Now, if we re-run our test we'll be checking Mean Absolute Error across the temperature profile but specifically for values of relatively low PBLH between 200 and 500 meters! The great thing is that you can easily define more extras beyond just PBLH and use multiple extras to filter for specific locations or atmospheric conditions!

## Working with Extras: Iterative Analysis
What if you'd like to do analysis by iterating through each of the values in the test dataset and performing some kind of metric or other analysis calculation. 

Let's say you'd like to find the error for each batch for, as an example, mapping to a geographical plot of earth with latitude and longitude.
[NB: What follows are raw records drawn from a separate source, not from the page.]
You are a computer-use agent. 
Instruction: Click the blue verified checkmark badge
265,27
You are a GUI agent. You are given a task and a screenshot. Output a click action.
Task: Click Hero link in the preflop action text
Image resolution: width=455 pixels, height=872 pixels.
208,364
Let's see an example of how you would set it up (just before actually mapping it):

In [None]:
from hympi_ml.data import NRSpec
from hympi_ml.data.filter import ResolutionFilter
from hympi_ml.utils import mlf
from hympi_ml.model import MLPModel
from hympi_ml.data.batches import RawDataModule

import mlflow

# MLFlow setup
# NOTE: this tracking uri may be specific to where YOUR runs are stored! Modify accordingly!
tracking_uri = "/explore/nobackup/people/dgershm1/mlruns"
mlflow.set_tracking_uri(tracking_uri)

# set the id of the run we want and get the path for the best checkpoint
run_id = "35056b02f1da4a6ca7e01d83f248a7bb"
cpath = mlf.get_checkpoint_path(run_id)

# get the mod and training data from the checkpoint
model = MLPModel.load_from_checkpoint(cpath)
raw_data = RawDataModule.load_from_checkpoint(cpath)
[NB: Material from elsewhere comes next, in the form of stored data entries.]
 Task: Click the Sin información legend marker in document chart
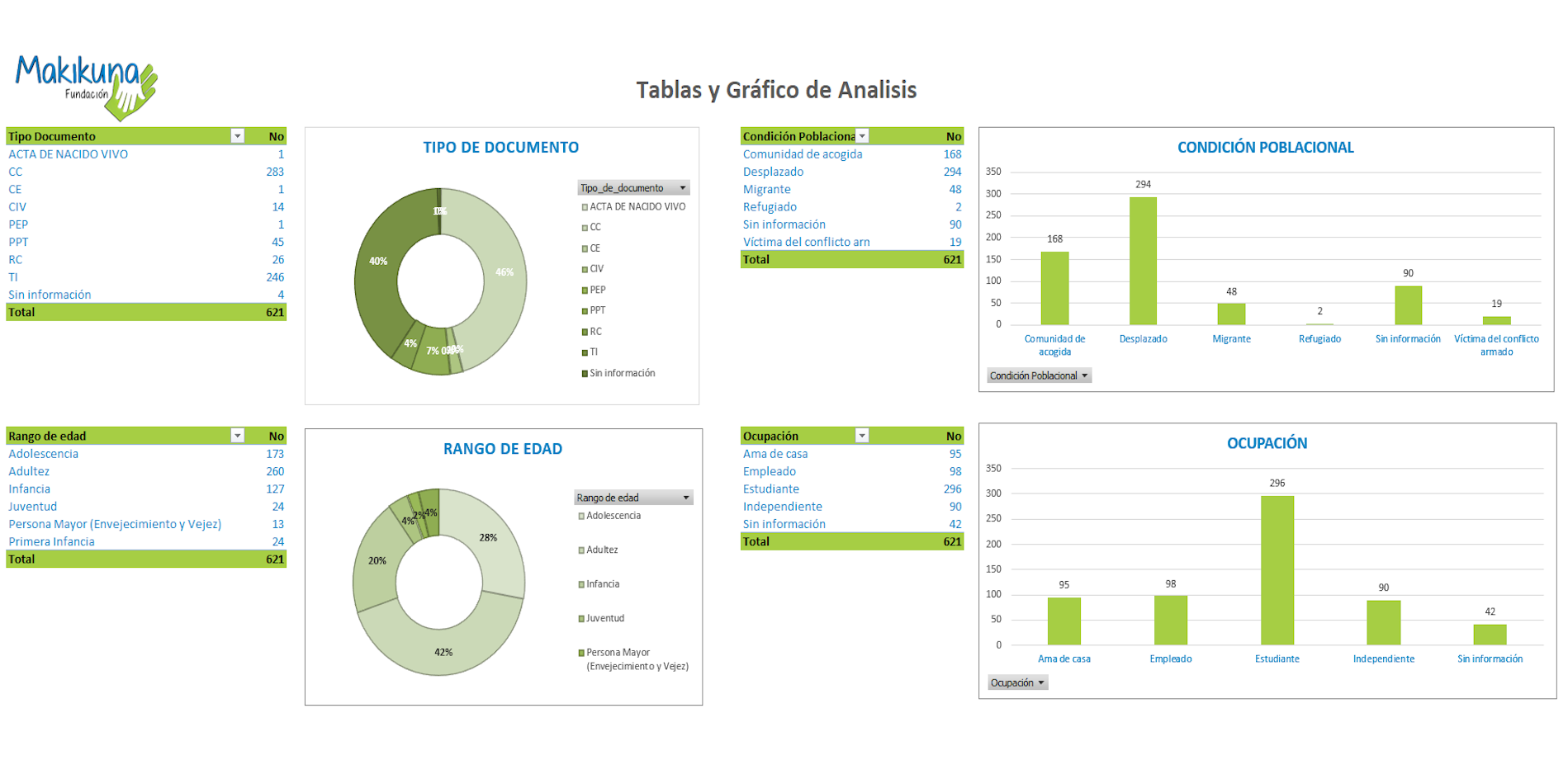coord(585,374)
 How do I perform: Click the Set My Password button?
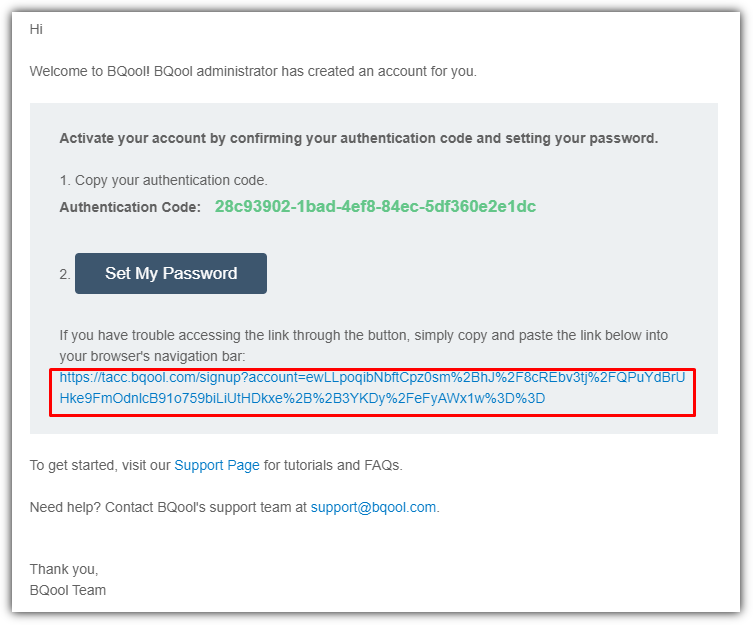click(170, 273)
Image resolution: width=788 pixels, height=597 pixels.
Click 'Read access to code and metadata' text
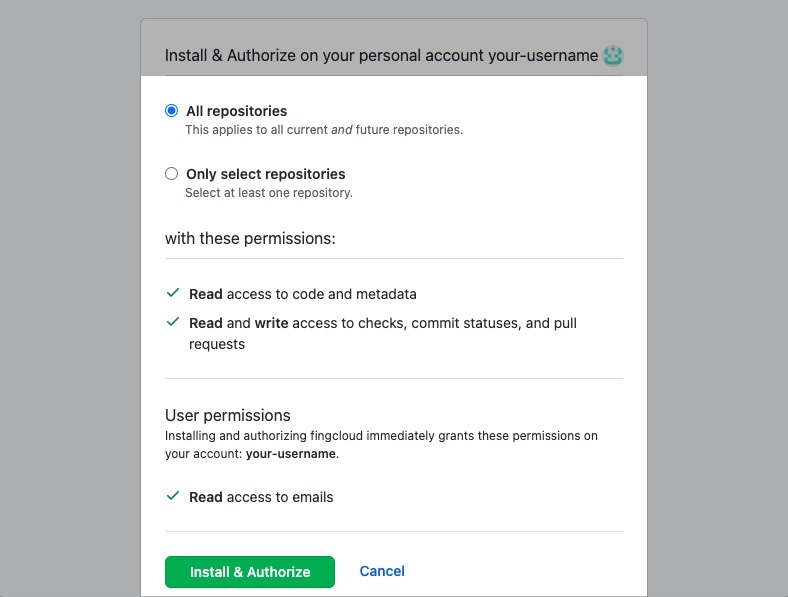coord(302,294)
# Make the extras with latitude and longitude sampled at a lower resolution of 0.01 degrees
extras = {
    "LATITUDE": NRSpec(
        dataset="LATITUDE",
        filter=ResolutionFilter(resolution=0.01),
    ),
    "LONGITUDE": NRSpec(
        dataset="LONGITUDE",
        filter=ResolutionFilter(resolution=0.01),
    ),
}

raw_data.spec.extras = extras
model.spec.extras = extras

for raw_batch in raw_data.test_dataloader():
    # transforms the loaded raw batch data (filters and scales)
    features, targets, extras = raw_data.spec.transform_batch(raw_batch)

    unscaled_true = raw_data.spec.unscale_targets(targets)
    pred = model(features)
    unscaled_pred = raw_data.spec.unscale_targets(pred)
    
    pblh_error = unscaled_true["PBLH"] - unscaled_pred["PBLH"]
    
    lat = extras["LATITUDE"]
    lon = extras["LONGITUDE"]
    
    # We have our error and lat and lon for this entire batch, now we can plot it on a map or whatever we'd like!
    # The way you do this is up to you! 

As you can see, it's the same set up that was described above, except that we don't use a PyTorch Lightning `Trainer` to run the test. We instead iterate through each batch ourselves. What this menas is that we need to transform the batch (apply filtering and scaling to raw data), run it through the model, *and* unscale the truth and predictions to calculate the error as needed. This is done automatically when dealing with metrics using a trainer but for iterating directly like we are here, we need to do it manually.

As a result, we have lots of control over what data is passed around, allowing us to do all sorts of things such as placing the error on a map, etc.